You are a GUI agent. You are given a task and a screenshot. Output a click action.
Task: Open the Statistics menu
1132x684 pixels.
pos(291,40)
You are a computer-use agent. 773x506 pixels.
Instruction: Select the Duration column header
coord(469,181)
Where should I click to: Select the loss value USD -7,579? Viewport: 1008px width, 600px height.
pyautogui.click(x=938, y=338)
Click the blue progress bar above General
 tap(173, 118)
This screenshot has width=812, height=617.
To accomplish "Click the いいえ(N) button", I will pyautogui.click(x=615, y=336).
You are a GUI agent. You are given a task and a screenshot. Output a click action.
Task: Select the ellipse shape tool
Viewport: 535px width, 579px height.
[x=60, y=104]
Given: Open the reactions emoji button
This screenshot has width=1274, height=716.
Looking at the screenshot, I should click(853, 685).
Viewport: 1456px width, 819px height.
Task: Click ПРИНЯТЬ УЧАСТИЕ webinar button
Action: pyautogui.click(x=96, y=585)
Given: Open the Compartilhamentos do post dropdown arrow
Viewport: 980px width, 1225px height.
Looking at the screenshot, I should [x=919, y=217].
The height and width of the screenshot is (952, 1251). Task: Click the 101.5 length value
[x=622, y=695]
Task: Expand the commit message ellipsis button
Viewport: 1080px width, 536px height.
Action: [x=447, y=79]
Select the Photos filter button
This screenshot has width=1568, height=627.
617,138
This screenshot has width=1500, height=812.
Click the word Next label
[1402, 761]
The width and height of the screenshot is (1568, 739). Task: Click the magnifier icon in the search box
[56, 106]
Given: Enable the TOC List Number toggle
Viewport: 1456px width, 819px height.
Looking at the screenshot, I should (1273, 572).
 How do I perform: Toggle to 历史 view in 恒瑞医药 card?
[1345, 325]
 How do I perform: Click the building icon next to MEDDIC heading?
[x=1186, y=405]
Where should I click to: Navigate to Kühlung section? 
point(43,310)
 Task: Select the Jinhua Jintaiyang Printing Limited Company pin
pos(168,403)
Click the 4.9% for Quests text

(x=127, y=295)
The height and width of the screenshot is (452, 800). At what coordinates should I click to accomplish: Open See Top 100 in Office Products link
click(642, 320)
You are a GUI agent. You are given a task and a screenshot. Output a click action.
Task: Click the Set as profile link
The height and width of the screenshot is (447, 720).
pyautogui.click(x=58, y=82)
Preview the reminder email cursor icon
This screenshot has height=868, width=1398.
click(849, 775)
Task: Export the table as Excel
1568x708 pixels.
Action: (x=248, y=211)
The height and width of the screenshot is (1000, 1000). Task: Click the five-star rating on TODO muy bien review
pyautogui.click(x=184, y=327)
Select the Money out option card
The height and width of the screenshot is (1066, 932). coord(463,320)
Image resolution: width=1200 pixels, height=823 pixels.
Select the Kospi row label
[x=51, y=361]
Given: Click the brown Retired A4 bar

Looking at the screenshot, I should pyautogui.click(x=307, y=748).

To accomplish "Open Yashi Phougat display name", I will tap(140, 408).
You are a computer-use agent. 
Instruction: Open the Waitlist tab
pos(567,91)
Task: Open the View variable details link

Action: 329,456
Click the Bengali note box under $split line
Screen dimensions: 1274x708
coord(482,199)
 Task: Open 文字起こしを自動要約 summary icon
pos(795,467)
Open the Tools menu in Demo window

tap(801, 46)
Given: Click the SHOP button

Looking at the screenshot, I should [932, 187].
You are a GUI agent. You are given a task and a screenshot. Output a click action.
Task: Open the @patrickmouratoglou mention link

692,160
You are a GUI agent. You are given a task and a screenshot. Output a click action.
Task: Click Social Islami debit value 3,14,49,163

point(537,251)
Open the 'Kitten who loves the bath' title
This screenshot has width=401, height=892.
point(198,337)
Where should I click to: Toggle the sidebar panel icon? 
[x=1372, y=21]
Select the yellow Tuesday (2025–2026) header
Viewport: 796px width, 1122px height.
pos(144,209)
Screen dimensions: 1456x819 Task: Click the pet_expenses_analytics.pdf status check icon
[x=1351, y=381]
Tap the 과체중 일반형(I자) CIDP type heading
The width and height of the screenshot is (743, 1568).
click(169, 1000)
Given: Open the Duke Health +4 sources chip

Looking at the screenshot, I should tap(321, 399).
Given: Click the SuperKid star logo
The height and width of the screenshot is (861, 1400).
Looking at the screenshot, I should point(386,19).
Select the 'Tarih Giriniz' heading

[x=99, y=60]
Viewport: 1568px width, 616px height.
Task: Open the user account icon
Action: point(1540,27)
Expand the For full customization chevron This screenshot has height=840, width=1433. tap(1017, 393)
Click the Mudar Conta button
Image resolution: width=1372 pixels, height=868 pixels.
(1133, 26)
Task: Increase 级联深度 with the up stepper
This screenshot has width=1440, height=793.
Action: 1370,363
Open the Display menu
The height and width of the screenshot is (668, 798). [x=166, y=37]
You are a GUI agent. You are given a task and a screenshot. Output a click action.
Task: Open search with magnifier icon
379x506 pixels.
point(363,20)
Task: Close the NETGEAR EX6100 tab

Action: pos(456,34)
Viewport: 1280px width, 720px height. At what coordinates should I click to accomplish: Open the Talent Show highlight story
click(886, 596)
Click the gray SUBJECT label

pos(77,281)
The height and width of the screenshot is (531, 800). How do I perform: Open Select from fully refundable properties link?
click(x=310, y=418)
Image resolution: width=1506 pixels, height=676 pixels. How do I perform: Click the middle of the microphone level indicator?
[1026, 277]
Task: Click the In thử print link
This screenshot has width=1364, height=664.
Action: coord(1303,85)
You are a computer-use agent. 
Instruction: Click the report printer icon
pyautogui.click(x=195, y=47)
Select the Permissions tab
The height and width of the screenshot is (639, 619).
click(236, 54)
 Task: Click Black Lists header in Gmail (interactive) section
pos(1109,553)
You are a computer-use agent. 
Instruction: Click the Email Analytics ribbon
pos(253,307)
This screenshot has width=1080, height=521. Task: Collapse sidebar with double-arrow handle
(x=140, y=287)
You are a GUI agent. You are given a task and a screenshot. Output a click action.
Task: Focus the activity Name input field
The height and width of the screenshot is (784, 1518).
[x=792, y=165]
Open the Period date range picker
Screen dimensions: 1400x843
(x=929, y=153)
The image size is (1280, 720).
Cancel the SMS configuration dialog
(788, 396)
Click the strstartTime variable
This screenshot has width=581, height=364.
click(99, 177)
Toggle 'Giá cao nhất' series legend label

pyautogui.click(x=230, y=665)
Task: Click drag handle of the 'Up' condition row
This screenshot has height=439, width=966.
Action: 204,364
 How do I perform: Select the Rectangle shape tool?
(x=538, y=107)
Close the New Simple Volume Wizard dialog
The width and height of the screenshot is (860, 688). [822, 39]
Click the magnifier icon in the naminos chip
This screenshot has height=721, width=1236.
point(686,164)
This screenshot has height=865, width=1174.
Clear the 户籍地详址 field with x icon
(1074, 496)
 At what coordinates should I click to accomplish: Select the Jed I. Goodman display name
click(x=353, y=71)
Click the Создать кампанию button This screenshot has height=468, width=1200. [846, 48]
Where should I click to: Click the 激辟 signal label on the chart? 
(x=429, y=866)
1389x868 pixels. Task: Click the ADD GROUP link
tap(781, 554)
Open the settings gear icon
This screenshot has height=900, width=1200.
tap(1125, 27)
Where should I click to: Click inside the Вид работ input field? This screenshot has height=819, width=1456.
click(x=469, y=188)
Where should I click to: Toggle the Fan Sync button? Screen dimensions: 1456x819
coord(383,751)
┄┄┄┄┄┄┄┄┄┄
__GOAL__: Can you copy out every one of the records above, character for character, changing nothing?

__FULL RESPONSE__:
You are a GUI agent. You are given a task and a screenshot. Output a click action.
Task: Open the Statistics menu
1132x684 pixels.
pos(291,40)
You are a computer-use agent. 773x506 pixels.
Instruction: Select the Duration column header
coord(469,181)
Where should I click to: Select the loss value USD -7,579? Viewport: 1008px width, 600px height.
pyautogui.click(x=938, y=338)
Click the blue progress bar above General
 tap(173, 118)
This screenshot has width=812, height=617.
To accomplish "Click the いいえ(N) button", I will pyautogui.click(x=615, y=336).
You are a GUI agent. You are given a task and a screenshot. Output a click action.
Task: Select the ellipse shape tool
Viewport: 535px width, 579px height.
[x=60, y=104]
Given: Open the reactions emoji button
This screenshot has width=1274, height=716.
Looking at the screenshot, I should click(853, 685).
Viewport: 1456px width, 819px height.
Task: Click ПРИНЯТЬ УЧАСТИЕ webinar button
Action: pyautogui.click(x=96, y=585)
Given: Open the Compartilhamentos do post dropdown arrow
Viewport: 980px width, 1225px height.
Looking at the screenshot, I should [x=919, y=217].
The height and width of the screenshot is (952, 1251). Task: Click the 101.5 length value
[x=622, y=695]
Task: Expand the commit message ellipsis button
Viewport: 1080px width, 536px height.
Action: [x=447, y=79]
Select the Photos filter button
This screenshot has width=1568, height=627.
617,138
This screenshot has width=1500, height=812.
Click the word Next label
[1402, 761]
The width and height of the screenshot is (1568, 739). Task: Click the magnifier icon in the search box
[56, 106]
Given: Enable the TOC List Number toggle
Viewport: 1456px width, 819px height.
Looking at the screenshot, I should (1273, 572).
 How do I perform: Toggle to 历史 view in 恒瑞医药 card?
[1345, 325]
 How do I perform: Click the building icon next to MEDDIC heading?
[x=1186, y=405]
Where should I click to: Navigate to Kühlung section? 
point(43,310)
 Task: Select the Jinhua Jintaiyang Printing Limited Company pin
pos(168,403)
Click the 4.9% for Quests text

(x=127, y=295)
The height and width of the screenshot is (452, 800). At what coordinates should I click to accomplish: Open See Top 100 in Office Products link
click(642, 320)
You are a GUI agent. You are given a task and a screenshot. Output a click action.
Task: Click the Set as profile link
The height and width of the screenshot is (447, 720).
pyautogui.click(x=58, y=82)
Preview the reminder email cursor icon
This screenshot has height=868, width=1398.
click(849, 775)
Task: Export the table as Excel
1568x708 pixels.
Action: (x=248, y=211)
The height and width of the screenshot is (1000, 1000). Task: Click the five-star rating on TODO muy bien review
pyautogui.click(x=184, y=327)
Select the Money out option card
The height and width of the screenshot is (1066, 932). coord(463,320)
Image resolution: width=1200 pixels, height=823 pixels.
Select the Kospi row label
[x=51, y=361]
Given: Click the brown Retired A4 bar

Looking at the screenshot, I should pyautogui.click(x=307, y=748).

To accomplish "Open Yashi Phougat display name", I will tap(140, 408).
You are a computer-use agent. 
Instruction: Open the Waitlist tab
pos(567,91)
Task: Open the View variable details link

Action: 329,456
Click the Bengali note box under $split line
Screen dimensions: 1274x708
coord(482,199)
 Task: Open 文字起こしを自動要約 summary icon
pos(795,467)
Open the Tools menu in Demo window

tap(801, 46)
Given: Click the SHOP button

Looking at the screenshot, I should [932, 187].
You are a GUI agent. You are given a task and a screenshot. Output a click action.
Task: Open the @patrickmouratoglou mention link

692,160
You are a GUI agent. You are given a task and a screenshot. Output a click action.
Task: Click Social Islami debit value 3,14,49,163

point(537,251)
Open the 'Kitten who loves the bath' title
This screenshot has width=401, height=892.
point(198,337)
Where should I click to: Toggle the sidebar panel icon? 
[x=1372, y=21]
Select the yellow Tuesday (2025–2026) header
Viewport: 796px width, 1122px height.
pos(144,209)
Screen dimensions: 1456x819 Task: Click the pet_expenses_analytics.pdf status check icon
[x=1351, y=381]
Tap the 과체중 일반형(I자) CIDP type heading
The width and height of the screenshot is (743, 1568).
click(169, 1000)
Given: Open the Duke Health +4 sources chip

Looking at the screenshot, I should tap(321, 399).
Given: Click the SuperKid star logo
The height and width of the screenshot is (861, 1400).
Looking at the screenshot, I should point(386,19).
Select the 'Tarih Giriniz' heading

[x=99, y=60]
Viewport: 1568px width, 616px height.
Task: Open the user account icon
Action: point(1540,27)
Expand the For full customization chevron This screenshot has height=840, width=1433. tap(1017, 393)
Click the Mudar Conta button
Image resolution: width=1372 pixels, height=868 pixels.
(1133, 26)
Task: Increase 级联深度 with the up stepper
This screenshot has width=1440, height=793.
Action: 1370,363
Open the Display menu
The height and width of the screenshot is (668, 798). [x=166, y=37]
You are a GUI agent. You are given a task and a screenshot. Output a click action.
Task: Open search with magnifier icon
379x506 pixels.
point(363,20)
Task: Close the NETGEAR EX6100 tab

Action: pos(456,34)
Viewport: 1280px width, 720px height. At what coordinates should I click to accomplish: Open the Talent Show highlight story
click(886, 596)
Click the gray SUBJECT label

pos(77,281)
The height and width of the screenshot is (531, 800). How do I perform: Open Select from fully refundable properties link?
click(x=310, y=418)
Image resolution: width=1506 pixels, height=676 pixels. How do I perform: Click the middle of the microphone level indicator?
[1026, 277]
Task: Click the In thử print link
This screenshot has width=1364, height=664.
Action: coord(1303,85)
You are a computer-use agent. 
Instruction: Click the report printer icon
pyautogui.click(x=195, y=47)
Select the Permissions tab
The height and width of the screenshot is (639, 619).
click(236, 54)
 Task: Click Black Lists header in Gmail (interactive) section
pos(1109,553)
You are a computer-use agent. 
Instruction: Click the Email Analytics ribbon
pos(253,307)
This screenshot has width=1080, height=521. Task: Collapse sidebar with double-arrow handle
(x=140, y=287)
You are a GUI agent. You are given a task and a screenshot. Output a click action.
Task: Focus the activity Name input field
The height and width of the screenshot is (784, 1518).
[x=792, y=165]
Open the Period date range picker
Screen dimensions: 1400x843
(x=929, y=153)
The image size is (1280, 720).
Cancel the SMS configuration dialog
(788, 396)
Click the strstartTime variable
This screenshot has width=581, height=364.
click(99, 177)
Toggle 'Giá cao nhất' series legend label

pyautogui.click(x=230, y=665)
Task: Click drag handle of the 'Up' condition row
This screenshot has height=439, width=966.
Action: 204,364
 How do I perform: Select the Rectangle shape tool?
(x=538, y=107)
Close the New Simple Volume Wizard dialog
The width and height of the screenshot is (860, 688). [822, 39]
Click the magnifier icon in the naminos chip
This screenshot has height=721, width=1236.
point(686,164)
This screenshot has height=865, width=1174.
Clear the 户籍地详址 field with x icon
(1074, 496)
 At what coordinates should I click to accomplish: Select the Jed I. Goodman display name
click(x=353, y=71)
Click the Создать кампанию button This screenshot has height=468, width=1200. [846, 48]
Where should I click to: Click the 激辟 signal label on the chart? 
(x=429, y=866)
1389x868 pixels. Task: Click the ADD GROUP link
tap(781, 554)
Open the settings gear icon
This screenshot has height=900, width=1200.
tap(1125, 27)
Where should I click to: Click inside the Вид работ input field? This screenshot has height=819, width=1456.
click(x=469, y=188)
Where should I click to: Toggle the Fan Sync button? Screen dimensions: 1456x819
coord(383,751)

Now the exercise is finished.